### To do:
Where in the records does the word "Given" appear? Copy each line that holds it.

### Material shown:
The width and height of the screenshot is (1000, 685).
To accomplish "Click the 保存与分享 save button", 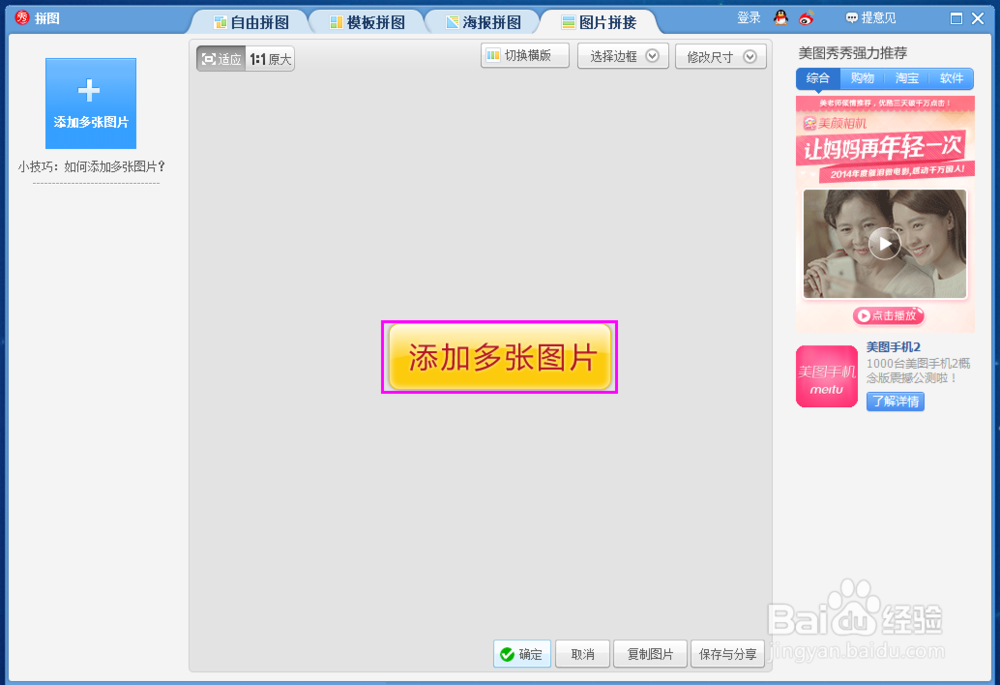I will pos(728,654).
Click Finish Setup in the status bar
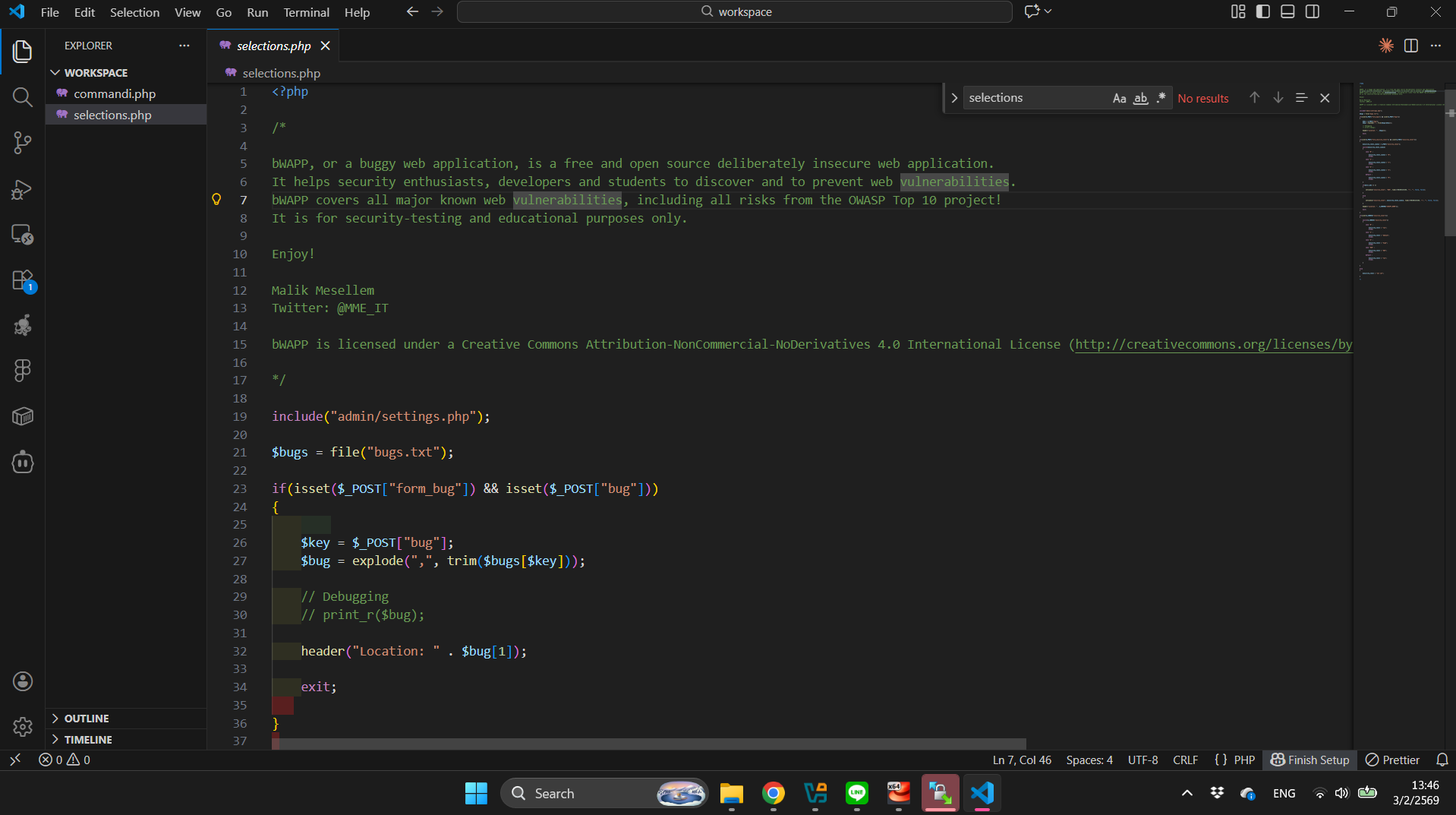The image size is (1456, 815). [x=1310, y=760]
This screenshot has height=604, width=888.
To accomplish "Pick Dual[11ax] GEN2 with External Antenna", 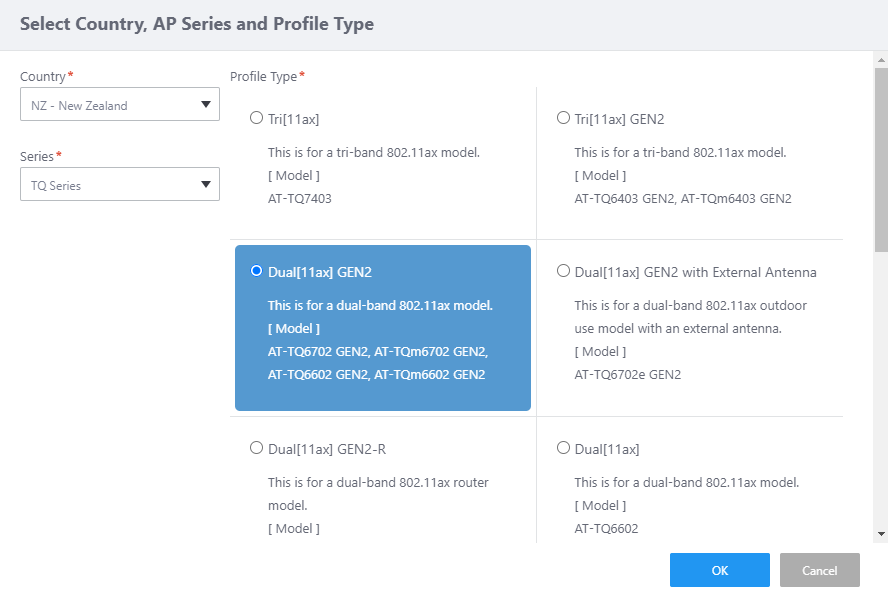I will click(564, 271).
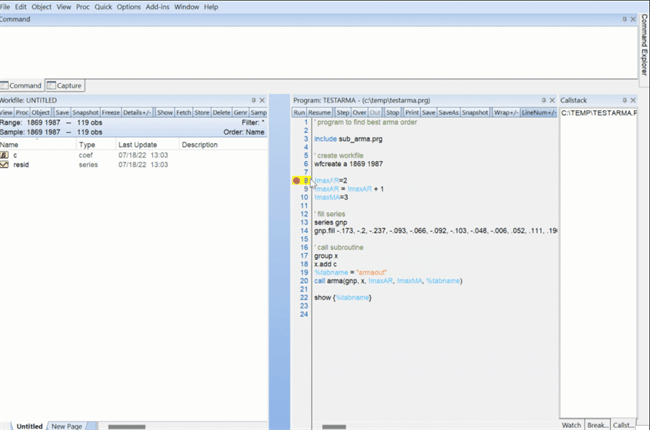The image size is (650, 430).
Task: Select the coef object icon for c
Action: point(5,156)
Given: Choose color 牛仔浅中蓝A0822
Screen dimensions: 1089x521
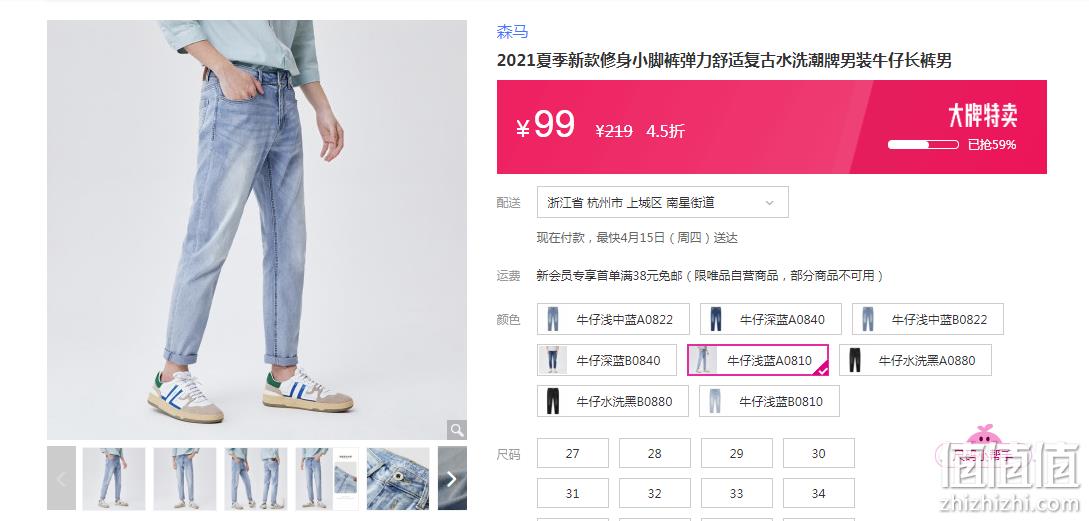Looking at the screenshot, I should tap(613, 320).
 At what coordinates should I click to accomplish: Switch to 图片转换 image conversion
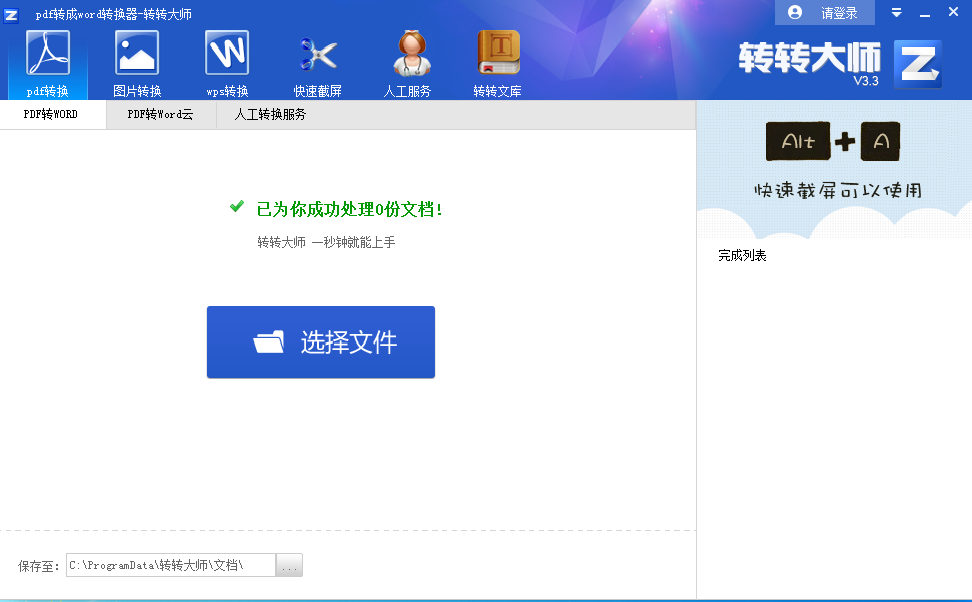[137, 62]
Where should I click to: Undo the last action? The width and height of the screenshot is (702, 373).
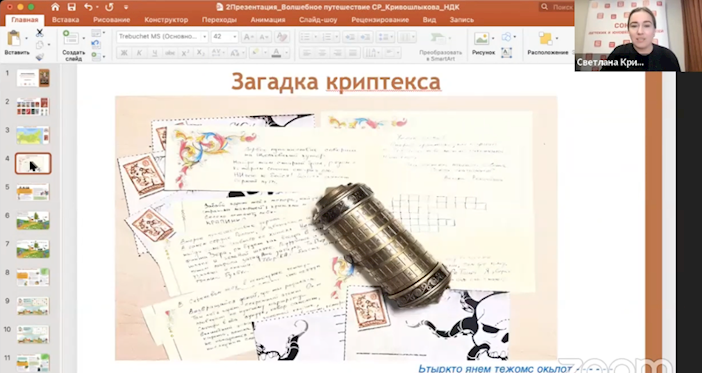coord(88,7)
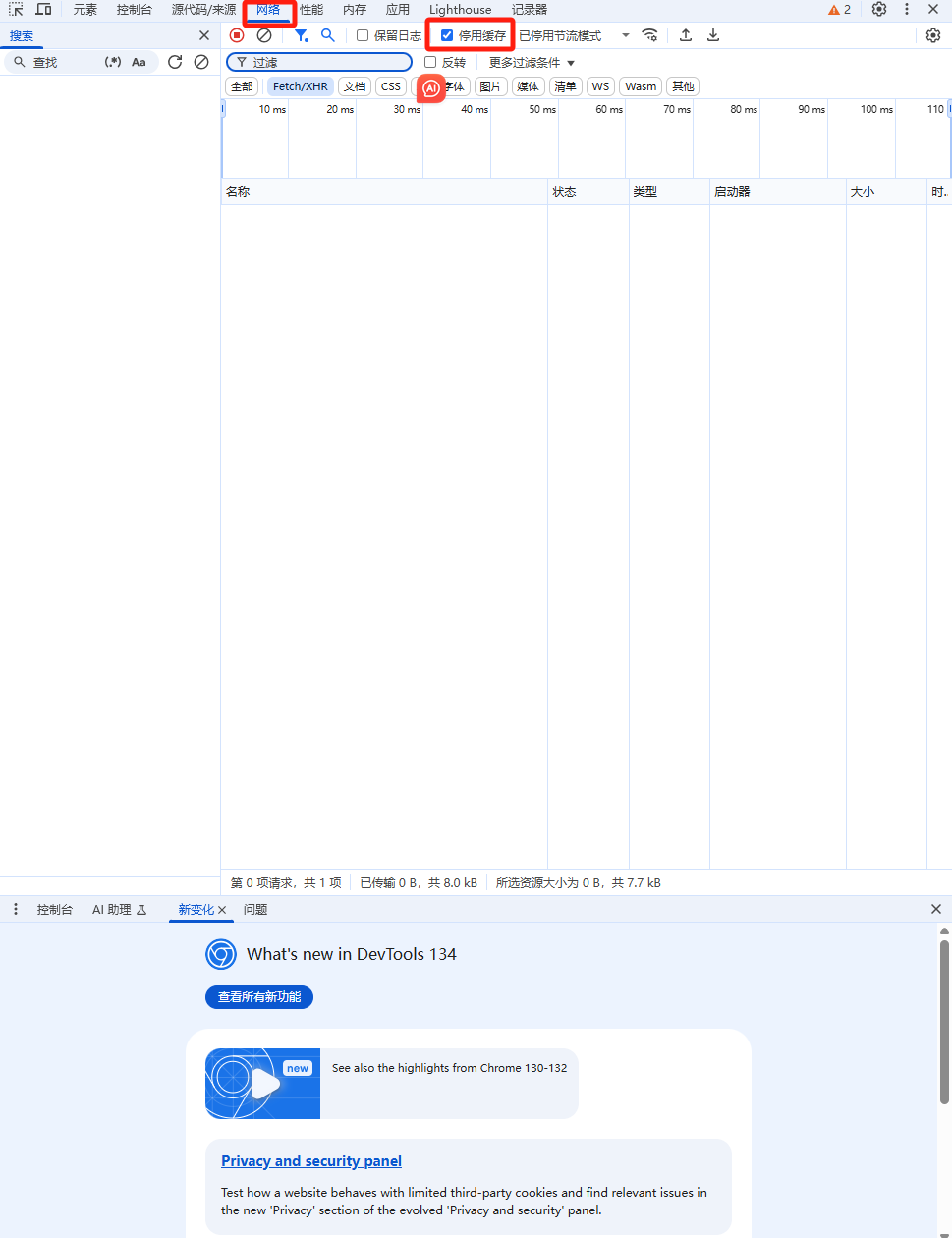Uncheck the 停用缓存 checkbox
The height and width of the screenshot is (1238, 952).
tap(447, 35)
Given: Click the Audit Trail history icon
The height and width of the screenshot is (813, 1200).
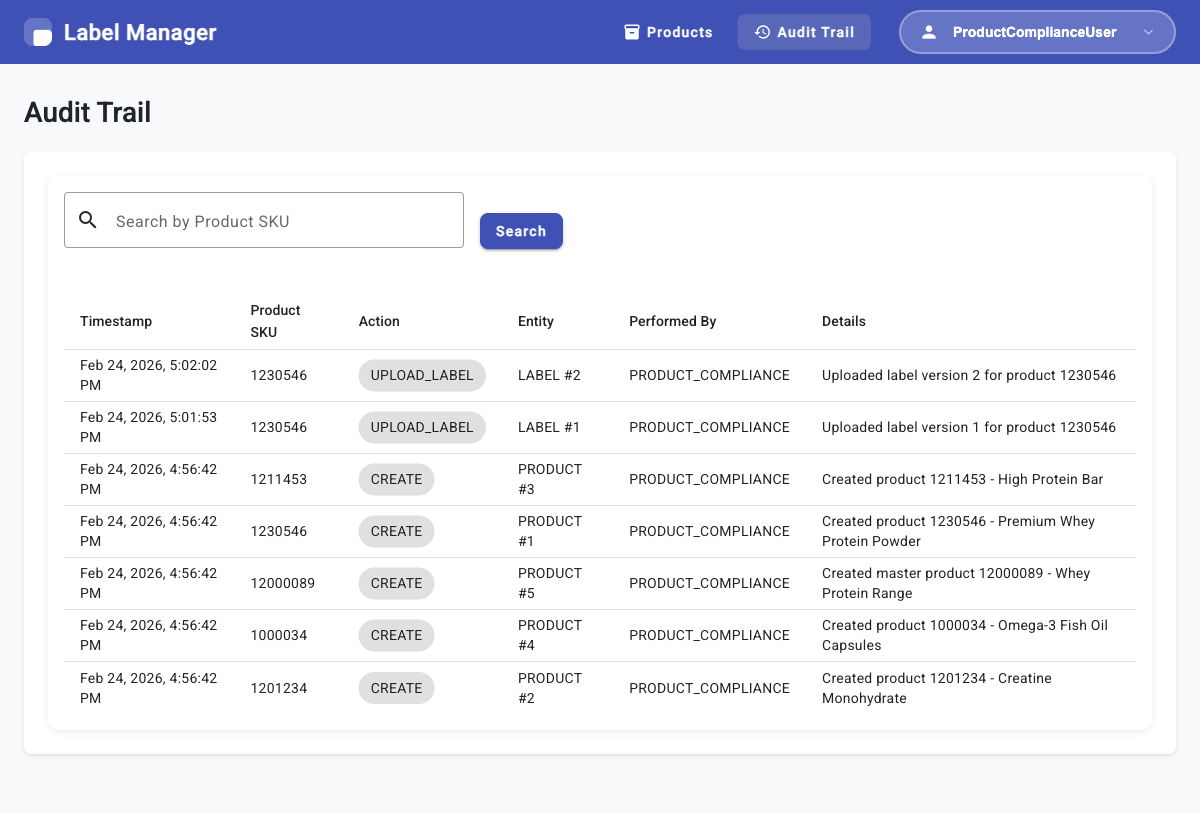Looking at the screenshot, I should point(762,32).
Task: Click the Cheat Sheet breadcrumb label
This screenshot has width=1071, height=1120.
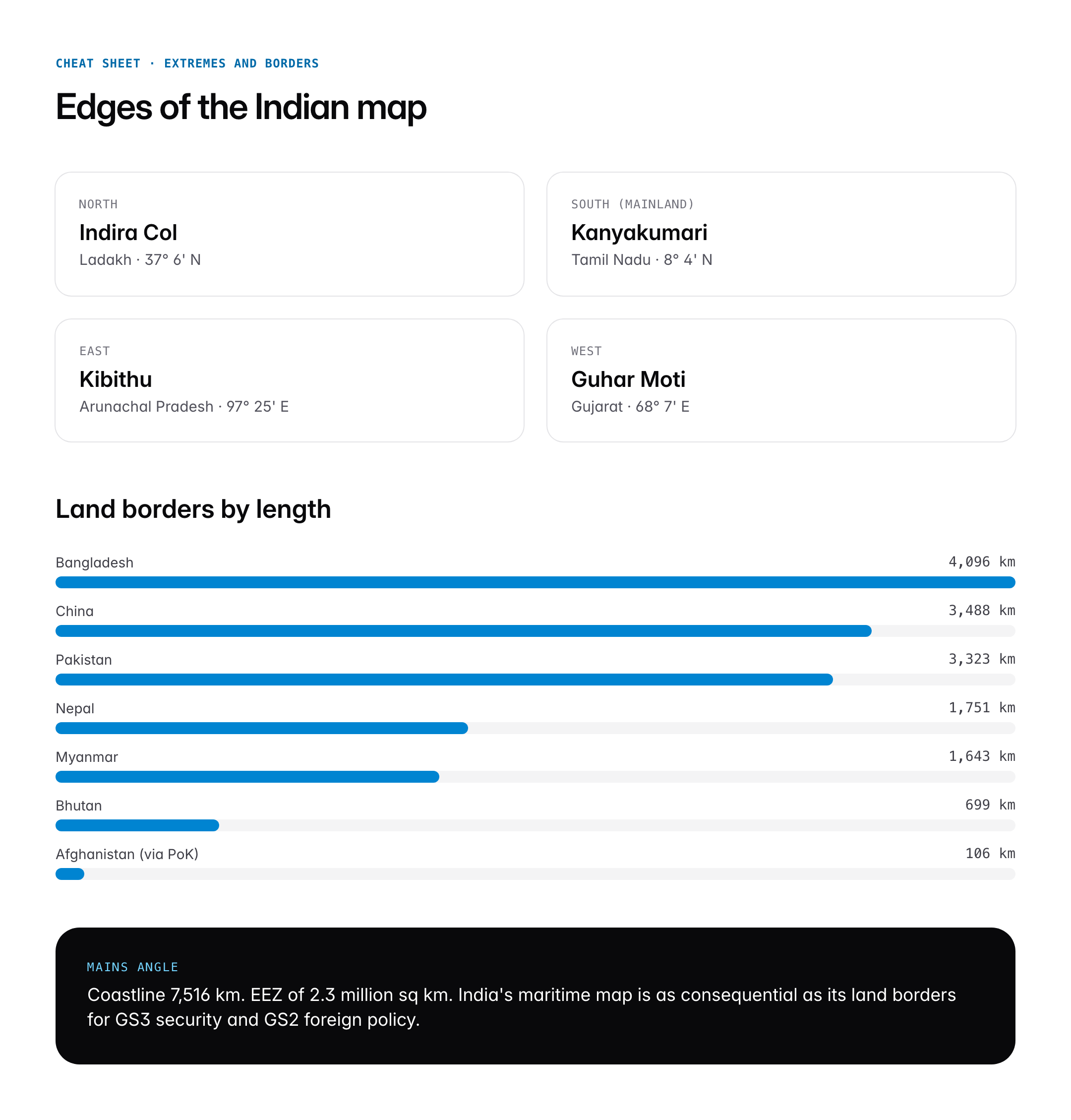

### The answer:
Given: Choose color 牛仔浅中蓝A0822
Given: Click the Audit Trail history icon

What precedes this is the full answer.